Ninguno de estos cataplasmas va al tuétano de la problemática. Las soluciones no pueden ser otras que crear condiciones de trabajo y de vida dignas que hagan posible detener la sangría de gente joven que todavía queda e, incluso, conseguir la llegada de nuevos habitantes que busquen una oportunidad de vida alternativa a la de las grandes conurbaciones, cada vez más problemáticas. Que volver a vivir en los pueblos no suponga necesariamente la renuncia a tantas cosas que nos hacen la vida más fácil, reservado sólo a un número muy reducido de héroes.

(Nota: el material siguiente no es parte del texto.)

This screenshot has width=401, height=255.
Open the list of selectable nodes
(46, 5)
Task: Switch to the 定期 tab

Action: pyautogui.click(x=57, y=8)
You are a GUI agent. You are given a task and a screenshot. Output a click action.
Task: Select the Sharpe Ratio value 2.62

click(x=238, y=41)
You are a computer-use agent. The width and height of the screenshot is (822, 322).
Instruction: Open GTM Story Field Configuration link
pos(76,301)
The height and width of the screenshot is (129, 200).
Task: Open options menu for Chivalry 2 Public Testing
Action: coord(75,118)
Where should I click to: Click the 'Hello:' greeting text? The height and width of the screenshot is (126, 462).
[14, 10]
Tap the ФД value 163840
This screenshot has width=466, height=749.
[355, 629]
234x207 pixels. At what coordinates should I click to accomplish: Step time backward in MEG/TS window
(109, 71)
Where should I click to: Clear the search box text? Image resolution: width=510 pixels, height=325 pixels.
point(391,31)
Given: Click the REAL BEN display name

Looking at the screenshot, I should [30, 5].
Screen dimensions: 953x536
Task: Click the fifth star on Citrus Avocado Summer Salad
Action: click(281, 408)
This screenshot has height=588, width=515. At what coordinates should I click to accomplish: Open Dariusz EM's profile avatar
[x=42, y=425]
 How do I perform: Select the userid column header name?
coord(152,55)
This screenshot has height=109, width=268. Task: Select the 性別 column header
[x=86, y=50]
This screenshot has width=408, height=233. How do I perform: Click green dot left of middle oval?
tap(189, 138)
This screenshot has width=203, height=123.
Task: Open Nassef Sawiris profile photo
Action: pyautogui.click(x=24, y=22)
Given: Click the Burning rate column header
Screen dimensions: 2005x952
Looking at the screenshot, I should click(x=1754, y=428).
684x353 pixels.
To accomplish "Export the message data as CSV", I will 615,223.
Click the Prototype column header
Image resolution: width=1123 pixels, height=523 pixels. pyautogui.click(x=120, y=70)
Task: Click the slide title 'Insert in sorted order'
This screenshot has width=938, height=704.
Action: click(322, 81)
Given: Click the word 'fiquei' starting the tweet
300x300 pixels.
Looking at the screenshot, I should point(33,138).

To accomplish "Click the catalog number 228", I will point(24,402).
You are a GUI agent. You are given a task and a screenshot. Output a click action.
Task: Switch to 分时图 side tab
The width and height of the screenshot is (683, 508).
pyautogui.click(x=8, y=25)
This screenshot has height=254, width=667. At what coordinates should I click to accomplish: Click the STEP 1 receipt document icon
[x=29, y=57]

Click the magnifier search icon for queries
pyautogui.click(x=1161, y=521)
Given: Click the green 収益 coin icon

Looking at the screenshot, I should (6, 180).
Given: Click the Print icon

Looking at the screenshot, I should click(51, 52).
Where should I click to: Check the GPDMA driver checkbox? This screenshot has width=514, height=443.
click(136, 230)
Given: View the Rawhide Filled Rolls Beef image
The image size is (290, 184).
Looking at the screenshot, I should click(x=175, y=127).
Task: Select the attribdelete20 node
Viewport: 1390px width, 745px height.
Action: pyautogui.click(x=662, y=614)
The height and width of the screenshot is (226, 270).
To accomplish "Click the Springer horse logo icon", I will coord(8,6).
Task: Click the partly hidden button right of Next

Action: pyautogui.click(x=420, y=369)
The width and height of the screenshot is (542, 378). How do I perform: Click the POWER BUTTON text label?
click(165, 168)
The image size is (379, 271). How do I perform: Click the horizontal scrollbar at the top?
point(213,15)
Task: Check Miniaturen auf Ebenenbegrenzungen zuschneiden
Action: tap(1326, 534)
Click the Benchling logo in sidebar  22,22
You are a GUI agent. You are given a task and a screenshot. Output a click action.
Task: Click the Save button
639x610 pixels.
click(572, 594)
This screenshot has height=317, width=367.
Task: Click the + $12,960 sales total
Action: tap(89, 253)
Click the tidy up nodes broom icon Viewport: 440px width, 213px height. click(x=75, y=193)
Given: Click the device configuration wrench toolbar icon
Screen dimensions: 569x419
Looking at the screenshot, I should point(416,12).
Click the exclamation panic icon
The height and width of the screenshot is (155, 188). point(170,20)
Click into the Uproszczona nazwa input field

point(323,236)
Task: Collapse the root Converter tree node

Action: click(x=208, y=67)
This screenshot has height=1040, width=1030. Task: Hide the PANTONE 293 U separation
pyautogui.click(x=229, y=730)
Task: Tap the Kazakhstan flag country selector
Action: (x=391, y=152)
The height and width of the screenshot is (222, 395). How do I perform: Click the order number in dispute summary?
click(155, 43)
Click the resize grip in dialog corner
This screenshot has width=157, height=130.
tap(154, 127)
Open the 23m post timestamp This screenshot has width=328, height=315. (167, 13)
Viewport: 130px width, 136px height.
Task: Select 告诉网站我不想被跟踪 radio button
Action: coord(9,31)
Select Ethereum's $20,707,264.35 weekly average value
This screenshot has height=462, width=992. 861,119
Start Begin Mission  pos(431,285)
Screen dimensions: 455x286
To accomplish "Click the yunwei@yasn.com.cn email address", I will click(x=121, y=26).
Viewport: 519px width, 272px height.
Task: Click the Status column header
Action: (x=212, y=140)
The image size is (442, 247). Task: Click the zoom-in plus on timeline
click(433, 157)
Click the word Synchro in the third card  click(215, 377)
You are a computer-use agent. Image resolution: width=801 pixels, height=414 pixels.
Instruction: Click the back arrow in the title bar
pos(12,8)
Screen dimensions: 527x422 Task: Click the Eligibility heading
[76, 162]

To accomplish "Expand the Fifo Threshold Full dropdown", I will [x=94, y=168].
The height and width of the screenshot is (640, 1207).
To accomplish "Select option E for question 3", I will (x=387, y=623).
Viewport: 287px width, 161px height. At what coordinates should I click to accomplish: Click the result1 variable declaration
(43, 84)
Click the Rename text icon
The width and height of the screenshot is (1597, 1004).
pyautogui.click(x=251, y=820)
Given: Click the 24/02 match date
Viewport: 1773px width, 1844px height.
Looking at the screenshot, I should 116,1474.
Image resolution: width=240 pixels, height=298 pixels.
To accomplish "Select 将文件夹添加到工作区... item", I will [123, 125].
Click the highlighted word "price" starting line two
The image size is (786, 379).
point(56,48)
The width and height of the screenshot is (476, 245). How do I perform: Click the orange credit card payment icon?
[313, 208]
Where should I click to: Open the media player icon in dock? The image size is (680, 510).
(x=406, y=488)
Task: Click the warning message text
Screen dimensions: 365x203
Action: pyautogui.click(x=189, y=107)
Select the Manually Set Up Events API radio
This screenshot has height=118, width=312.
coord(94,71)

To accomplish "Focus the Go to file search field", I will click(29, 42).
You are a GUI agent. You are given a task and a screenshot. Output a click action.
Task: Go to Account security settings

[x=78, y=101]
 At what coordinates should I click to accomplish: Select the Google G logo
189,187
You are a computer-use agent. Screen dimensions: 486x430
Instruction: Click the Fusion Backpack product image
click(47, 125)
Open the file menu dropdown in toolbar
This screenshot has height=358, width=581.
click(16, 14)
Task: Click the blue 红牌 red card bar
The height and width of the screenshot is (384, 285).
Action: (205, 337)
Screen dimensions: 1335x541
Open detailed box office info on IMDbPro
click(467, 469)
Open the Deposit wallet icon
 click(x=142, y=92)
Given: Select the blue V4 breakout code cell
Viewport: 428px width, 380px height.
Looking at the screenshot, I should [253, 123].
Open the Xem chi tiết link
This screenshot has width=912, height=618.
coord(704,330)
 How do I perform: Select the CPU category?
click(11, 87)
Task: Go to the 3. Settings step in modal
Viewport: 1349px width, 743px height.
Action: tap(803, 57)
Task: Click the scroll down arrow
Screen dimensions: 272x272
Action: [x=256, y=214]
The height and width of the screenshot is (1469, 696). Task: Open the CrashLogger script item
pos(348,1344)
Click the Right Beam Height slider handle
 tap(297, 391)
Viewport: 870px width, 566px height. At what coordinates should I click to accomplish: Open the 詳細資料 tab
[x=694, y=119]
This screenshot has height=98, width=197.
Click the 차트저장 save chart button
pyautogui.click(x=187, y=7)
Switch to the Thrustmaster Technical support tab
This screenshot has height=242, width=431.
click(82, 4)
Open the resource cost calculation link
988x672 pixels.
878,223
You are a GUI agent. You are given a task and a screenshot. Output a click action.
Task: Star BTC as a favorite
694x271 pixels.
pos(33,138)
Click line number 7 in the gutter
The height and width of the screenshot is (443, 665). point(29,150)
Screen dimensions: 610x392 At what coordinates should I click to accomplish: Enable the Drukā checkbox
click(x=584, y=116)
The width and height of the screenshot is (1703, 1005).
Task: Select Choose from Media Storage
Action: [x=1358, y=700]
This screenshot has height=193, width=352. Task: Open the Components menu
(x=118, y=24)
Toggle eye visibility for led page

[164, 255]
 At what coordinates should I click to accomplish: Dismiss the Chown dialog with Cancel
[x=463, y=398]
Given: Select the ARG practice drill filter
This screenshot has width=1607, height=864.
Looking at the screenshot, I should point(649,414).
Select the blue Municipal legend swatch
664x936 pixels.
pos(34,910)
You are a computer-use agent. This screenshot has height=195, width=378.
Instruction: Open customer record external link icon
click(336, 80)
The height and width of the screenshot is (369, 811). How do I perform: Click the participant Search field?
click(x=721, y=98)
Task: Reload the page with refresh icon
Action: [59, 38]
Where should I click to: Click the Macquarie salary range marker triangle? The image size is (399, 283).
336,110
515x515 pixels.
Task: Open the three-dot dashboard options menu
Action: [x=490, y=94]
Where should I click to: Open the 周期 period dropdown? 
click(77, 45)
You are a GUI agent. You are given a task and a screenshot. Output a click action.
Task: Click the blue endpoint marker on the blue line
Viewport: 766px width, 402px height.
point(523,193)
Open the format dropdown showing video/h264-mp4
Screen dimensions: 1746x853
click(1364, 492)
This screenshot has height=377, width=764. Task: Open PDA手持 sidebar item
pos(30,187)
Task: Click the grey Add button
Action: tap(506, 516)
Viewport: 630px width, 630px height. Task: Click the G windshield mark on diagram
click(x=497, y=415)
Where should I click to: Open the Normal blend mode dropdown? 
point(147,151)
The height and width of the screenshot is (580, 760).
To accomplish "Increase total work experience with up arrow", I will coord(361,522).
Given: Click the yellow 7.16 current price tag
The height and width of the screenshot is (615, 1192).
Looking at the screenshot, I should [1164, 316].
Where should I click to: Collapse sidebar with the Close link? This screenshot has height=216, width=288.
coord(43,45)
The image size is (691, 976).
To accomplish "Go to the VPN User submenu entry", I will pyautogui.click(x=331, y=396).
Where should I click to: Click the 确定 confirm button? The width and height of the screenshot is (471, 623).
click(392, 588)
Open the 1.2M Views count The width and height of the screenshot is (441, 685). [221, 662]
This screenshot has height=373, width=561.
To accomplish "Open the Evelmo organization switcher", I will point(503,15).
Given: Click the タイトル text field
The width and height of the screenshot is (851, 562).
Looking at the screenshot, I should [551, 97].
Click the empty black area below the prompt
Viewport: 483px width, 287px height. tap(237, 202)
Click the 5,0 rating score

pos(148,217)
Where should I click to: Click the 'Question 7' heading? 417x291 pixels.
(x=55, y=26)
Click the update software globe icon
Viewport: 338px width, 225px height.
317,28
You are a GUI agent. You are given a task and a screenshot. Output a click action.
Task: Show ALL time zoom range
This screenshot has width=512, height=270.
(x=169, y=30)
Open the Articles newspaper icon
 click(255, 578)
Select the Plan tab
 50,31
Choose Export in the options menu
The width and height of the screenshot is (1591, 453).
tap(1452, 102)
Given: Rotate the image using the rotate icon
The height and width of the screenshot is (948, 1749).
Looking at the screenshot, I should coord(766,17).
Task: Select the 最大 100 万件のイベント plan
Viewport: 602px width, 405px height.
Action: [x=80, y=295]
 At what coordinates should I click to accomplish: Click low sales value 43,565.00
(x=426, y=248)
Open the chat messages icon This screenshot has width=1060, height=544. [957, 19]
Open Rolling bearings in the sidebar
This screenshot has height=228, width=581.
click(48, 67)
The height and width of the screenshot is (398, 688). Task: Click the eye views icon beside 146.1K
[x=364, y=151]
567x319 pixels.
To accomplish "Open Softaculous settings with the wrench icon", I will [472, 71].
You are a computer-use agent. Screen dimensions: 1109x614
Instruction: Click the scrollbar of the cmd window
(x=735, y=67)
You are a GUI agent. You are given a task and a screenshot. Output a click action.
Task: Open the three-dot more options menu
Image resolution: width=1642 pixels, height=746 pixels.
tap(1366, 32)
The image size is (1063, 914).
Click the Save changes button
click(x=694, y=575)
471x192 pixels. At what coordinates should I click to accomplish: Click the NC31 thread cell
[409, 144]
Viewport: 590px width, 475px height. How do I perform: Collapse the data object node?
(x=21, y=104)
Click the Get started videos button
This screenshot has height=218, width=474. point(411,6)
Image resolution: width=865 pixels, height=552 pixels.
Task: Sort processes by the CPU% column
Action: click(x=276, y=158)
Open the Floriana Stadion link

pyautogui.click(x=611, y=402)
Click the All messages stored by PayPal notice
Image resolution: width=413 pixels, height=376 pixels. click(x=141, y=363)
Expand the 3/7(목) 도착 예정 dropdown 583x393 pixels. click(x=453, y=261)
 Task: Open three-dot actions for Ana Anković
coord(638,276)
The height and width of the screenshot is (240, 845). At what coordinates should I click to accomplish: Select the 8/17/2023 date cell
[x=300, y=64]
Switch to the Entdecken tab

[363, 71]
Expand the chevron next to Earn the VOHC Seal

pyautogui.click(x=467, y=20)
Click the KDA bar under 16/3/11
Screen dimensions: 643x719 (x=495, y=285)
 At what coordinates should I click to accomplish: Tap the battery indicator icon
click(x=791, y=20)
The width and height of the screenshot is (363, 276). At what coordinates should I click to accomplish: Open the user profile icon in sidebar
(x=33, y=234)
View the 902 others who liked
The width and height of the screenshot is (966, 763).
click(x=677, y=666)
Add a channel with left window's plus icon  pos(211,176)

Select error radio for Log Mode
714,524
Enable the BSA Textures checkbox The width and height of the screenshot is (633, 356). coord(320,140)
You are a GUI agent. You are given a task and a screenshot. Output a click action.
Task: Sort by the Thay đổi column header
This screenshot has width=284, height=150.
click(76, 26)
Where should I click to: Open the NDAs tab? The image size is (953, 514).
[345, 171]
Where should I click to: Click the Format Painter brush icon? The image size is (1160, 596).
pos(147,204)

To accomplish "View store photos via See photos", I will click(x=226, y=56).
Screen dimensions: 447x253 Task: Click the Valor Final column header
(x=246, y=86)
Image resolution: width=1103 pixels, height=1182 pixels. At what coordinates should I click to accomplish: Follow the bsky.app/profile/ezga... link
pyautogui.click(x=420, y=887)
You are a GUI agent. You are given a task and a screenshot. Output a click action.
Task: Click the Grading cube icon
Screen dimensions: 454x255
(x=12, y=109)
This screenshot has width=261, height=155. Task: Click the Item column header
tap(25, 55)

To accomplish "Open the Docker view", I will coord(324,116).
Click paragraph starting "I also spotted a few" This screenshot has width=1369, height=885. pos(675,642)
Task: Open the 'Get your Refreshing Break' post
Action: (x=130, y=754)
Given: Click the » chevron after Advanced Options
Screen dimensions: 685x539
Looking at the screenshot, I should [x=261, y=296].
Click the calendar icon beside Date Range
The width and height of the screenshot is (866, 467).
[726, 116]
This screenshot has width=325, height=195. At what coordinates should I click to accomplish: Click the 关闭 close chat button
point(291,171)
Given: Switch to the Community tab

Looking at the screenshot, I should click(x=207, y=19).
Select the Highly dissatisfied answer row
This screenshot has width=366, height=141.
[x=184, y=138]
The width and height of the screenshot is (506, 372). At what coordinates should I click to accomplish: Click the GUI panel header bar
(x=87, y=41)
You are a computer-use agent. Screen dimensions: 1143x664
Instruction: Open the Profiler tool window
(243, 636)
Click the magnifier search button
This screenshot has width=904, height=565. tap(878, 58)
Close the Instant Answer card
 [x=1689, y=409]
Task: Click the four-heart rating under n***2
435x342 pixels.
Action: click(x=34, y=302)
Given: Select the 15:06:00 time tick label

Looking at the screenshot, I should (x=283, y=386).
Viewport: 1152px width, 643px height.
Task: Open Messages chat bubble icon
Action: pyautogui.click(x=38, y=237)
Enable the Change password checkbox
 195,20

La transición energética pudo ser una oportunidad para estos territorios vaciados, pero el despliegue de las energías eólicas y fotovoltaicas se está convirtiendo en un elemento más de explotación. Solo hay por todas partes y viento también, pero para hacer posible su aprovechamiento hace falta toda una serie de artefactos: placas fotovoltaicas, aerogeneradores (cada vez más potentes y más altos), subestaciones y líneas para evacuar la energía (seguimos con el viejo modelo basado (producir la energía en un punto y consumirla en otro). Todos estos elementos, para su implantación, necesitan suelo y dado que hoy por hoy producir electricidad es un negocio para grandes compañías, reducir costes es importante: es evidente que es mucho más barato el suelo en zonas de la España vaciada, con una agricultura marginal y con poco rendimientos económicos, que cerca de grandes ciudades en las que el terreno se va convirtiendo progresivamente en edificable, con grandes plusvalías. Por eso la gran proliferación de proyectos de renovables se concentra sobre todo en territorios de la llamada España vaciada.
Vemos un ejemplo: la provincia de Teruel tiene 14 809 km² y una población de 134 545 habitantes (INE, 2021), de los que un 25% viven la capital. Supone una densidad de población de 9,08 hab./km², una de las más bajas de España. Pues bien, en esta provincia están actualmente en tramitación un total de 336 parques eólicos y fotovoltaicos, con una potencia total de 19.000 megavatios. Esta cifra representa más de diez veces de la instalada hoy en día y casi veinte veces más del consumo de toda la provincia. Es decir, Terol será una exportadora limpia de energía por otras regiones de España. ¿Pero a qué coste?
Pues a un coste ambiental y paisajístico muy alto, ya que supone el sacrificio de territorios que difícilmente pueden resistir el alud de tantos proyectos renovables, bajo un modelo demasiado parecido a los de combustibles fósiles y, por tanto, equivocado. Por mucho que se diga que estos proyectos generan empleo, suele ser puntual y especializada en la fase de construcción; en consecuencia, ajenos al territorio. Y durante su fase de funcionamiento y mantenimiento, los puestos de trabajo suelen ser muy reducidos. Es decir, unas cifras alejadas de las expectativas que suelen dar los promotores.
Además, es necesario ocupar terrenos a unas compensaciones ridículas. Un caso real y reciente: una empresa de renovables (por tanto, “verde y sostenible”) ofrece al propietario de un terreno en Teruel, por la ocupación de 3.133 metros cuadrados durante 75 años, la cantidad total de 2.866,46 € (es decir, 28 euros al año!). Y seguramente si el propietario se resiste, acabará siendo expropiado por utilidad pública e interés social cuando detrás de todo está el negocio de una empresa privada.
Personalmente, lo tengo muy claro: la transición energética hecha como se está haciendo, supone una explotación y una injusticia más de la España vaciada, que deberá generar muchísima más energía de la que necesita a un alto coste ambiental y que no será ni a cambio de fijar la población en el territorio ni de compensar económicamente a todos los sacrificios. Veremos, por desgracia, muchos megavatios renovables instalados a la vez que continuará la despoblación de una parte del país. Vacío y explotado.